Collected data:

++++++++++++++++++++

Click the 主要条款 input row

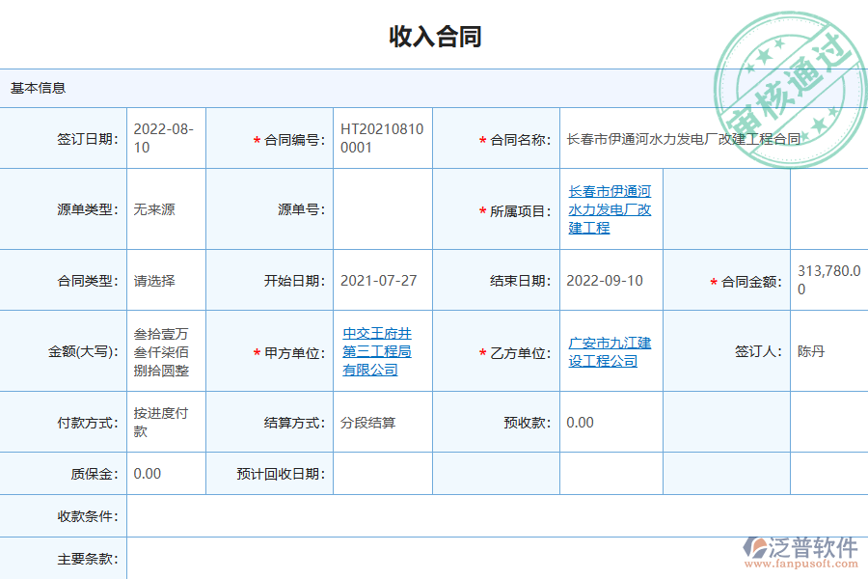(x=482, y=555)
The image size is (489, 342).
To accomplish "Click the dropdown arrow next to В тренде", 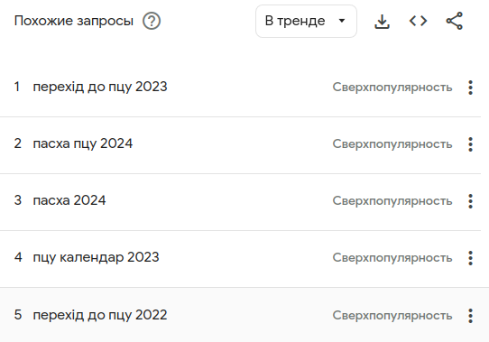I will [342, 21].
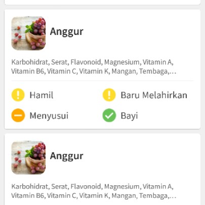Click the yellow exclamation icon beside Hamil

pyautogui.click(x=18, y=95)
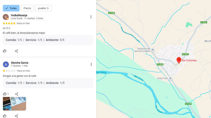Open the review photo thumbnail
Image resolution: width=211 pixels, height=118 pixels.
14,104
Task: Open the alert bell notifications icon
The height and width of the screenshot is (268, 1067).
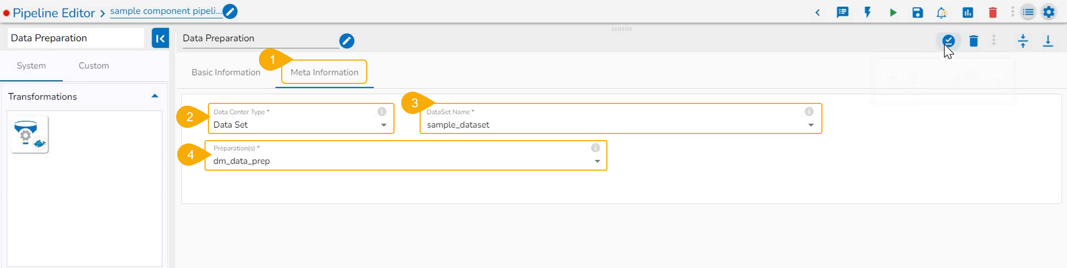Action: pos(942,12)
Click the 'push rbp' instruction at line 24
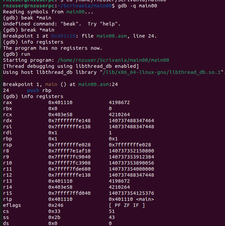This screenshot has height=226, width=225. [39, 91]
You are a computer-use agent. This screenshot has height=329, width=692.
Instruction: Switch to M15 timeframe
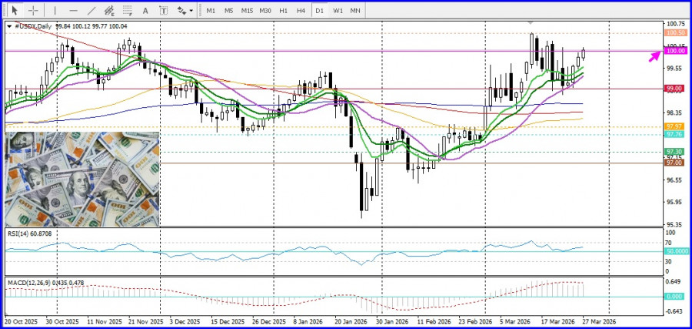pos(247,11)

++++++++++++++++++++

▸ WORK ORDER: With the pictures left out, output the lines from the one containing "You are a computer-use" through the last line of the records above, exactly as they are.

▸ OUTPUT FOR THIS TASK:
You are a computer-use agent. This screenshot has height=329, width=692.
Instruction: Switch to M15 timeframe
pos(247,11)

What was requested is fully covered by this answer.